本日、桐生の最高気温は32℃。これは観測所の数値だから、コンクリートやアスファルトに埋め尽くされた我が住居での体感気温はもっと高かったはずである。
そんな日に、庭木を切った。
いまの借家は敷地の東と北、それに西の一部には庭木が植えられている。それぞれの間隔は60〜70cm ほど。まあ、外の目を遮断する狙いなのだろう。それはいいのだが、この木、名前も知らない木だが、良く伸びる。あまりに伸びるので時折切ってやらねば敷地から大きくはみ出し、ご近所迷惑である。
「そろそろ切らねばな」
というのは、3、4か月ほど前から頭にはあった。
「暑くなる前に何とかしなくちゃ」
とも思っていた。
ところが、生来無精な私である。
「何も今日やらなくても」
と1日延ばしにしているうちに、今日になった。
そして、もうひとつ要因があった。しなければならないことがなくなったのである。取材の予定は入っている。しかし、書ける原稿は全て書いてしまった。だから次の取材をするまでは何もやることがない。
庭木の選定を1日延ばしにしている間は、それでもやることがあった。取材や執筆はもちろん、AIのジェミニの助けを借りてホームページの改修を続けていたのだ。まずはこの「らかす」に始まり、味を占めて「きりゅう自慢」に手を出した。最後は刺繍会社「笠盛」のホームページで書いている「ワクワク・ドキドキ〜私のスマイル経営〜」に手を出した。
これで改修が終わったと思ったら、かつて「きりゅう自慢」で連載した刺繍作家大澤紀代美さんの原稿を英語化することになった。そう、単純に剪定作業を1日延ばししていたのではなく、それなりにやることがあったのである。

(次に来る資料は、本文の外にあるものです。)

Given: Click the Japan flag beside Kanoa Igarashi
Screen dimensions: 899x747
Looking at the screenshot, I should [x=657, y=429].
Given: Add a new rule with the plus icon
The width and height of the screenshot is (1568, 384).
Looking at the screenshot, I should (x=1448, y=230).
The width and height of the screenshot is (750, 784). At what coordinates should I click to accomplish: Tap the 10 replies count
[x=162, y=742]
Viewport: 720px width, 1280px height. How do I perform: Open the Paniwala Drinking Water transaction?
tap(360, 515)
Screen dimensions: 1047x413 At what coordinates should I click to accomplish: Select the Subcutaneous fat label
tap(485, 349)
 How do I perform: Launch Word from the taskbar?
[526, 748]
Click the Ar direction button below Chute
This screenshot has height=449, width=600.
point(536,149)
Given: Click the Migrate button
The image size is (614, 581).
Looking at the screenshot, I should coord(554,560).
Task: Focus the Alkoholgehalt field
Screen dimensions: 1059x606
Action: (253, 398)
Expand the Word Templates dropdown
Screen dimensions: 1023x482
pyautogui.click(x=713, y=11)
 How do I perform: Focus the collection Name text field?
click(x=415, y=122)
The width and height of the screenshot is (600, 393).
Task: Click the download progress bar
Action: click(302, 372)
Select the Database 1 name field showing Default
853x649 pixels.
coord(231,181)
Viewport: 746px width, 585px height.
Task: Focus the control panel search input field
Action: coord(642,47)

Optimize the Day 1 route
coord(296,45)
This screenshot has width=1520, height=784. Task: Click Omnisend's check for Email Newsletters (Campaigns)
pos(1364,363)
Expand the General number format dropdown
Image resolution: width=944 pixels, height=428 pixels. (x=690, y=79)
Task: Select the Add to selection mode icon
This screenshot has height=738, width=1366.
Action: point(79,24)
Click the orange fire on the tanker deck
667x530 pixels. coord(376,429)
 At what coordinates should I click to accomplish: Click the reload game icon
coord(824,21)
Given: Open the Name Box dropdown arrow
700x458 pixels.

その「やること」がパッタリ途絶えた。それが今日なのである。小人閑居して不善を為す。己が小人であることを重々承知している私は、
「こりゃあいかん。何かやることを探さねば」
と急ぎ考えて庭木の剪定を思い立った。明日以降、また雨の日が続くという天気予報も私の背中を押した。
暑かった。いや熱かった。久々に大量の汗をかいた。午前中の作業だけで、首に巻いていたタオルがぐっしょり濡れた。屋内に戻り、エアコンをかけて汗を乾かす。アジの開き、インスタントみそ汁、白菜の漬け物、海苔の昼食を済ませ、最新刊の文芸春秋を読みながらパイプタバコを楽しんだ後は、再び選定作業に戻った。またタオルがすっかり濡れた。
今日の作業は不要な枝葉を切り落としただけである。地上には切り落とされた枝葉が山になっている。いずれは償却ゴミとして出さねばならないが、一気にそこまでやる体力はない。
「乾燥させた方が作業が楽になるから」
と自分に言い訳しながら放ってある。
というのが今日の報告だが、文中に出てきた「文芸春秋」、もしお読みの方いらっしゃったら感想を聞いてみたい。ここ数ヶ月、記事の中身が軽くなっているような気がして仕方がないのだ。私が嫌いな、というより危険な、と危惧している高市早苗首相についての記事はこのところ毎号出るのだが、何だか筆が甘いのである。今月号では保坂正康さんが皇室典範改正の動きに警鐘をならしているが、他は
「あ、これ読んでも仕方ないな」
というものがほとんど。ねえ、週刊文春は中傷動画問題で頑張っているのに、どうしたんだろう?
と思っている読者は私だけかな? まさか高市早苗の支持率が高止まっているのを気にしているのではない、と信じたいが。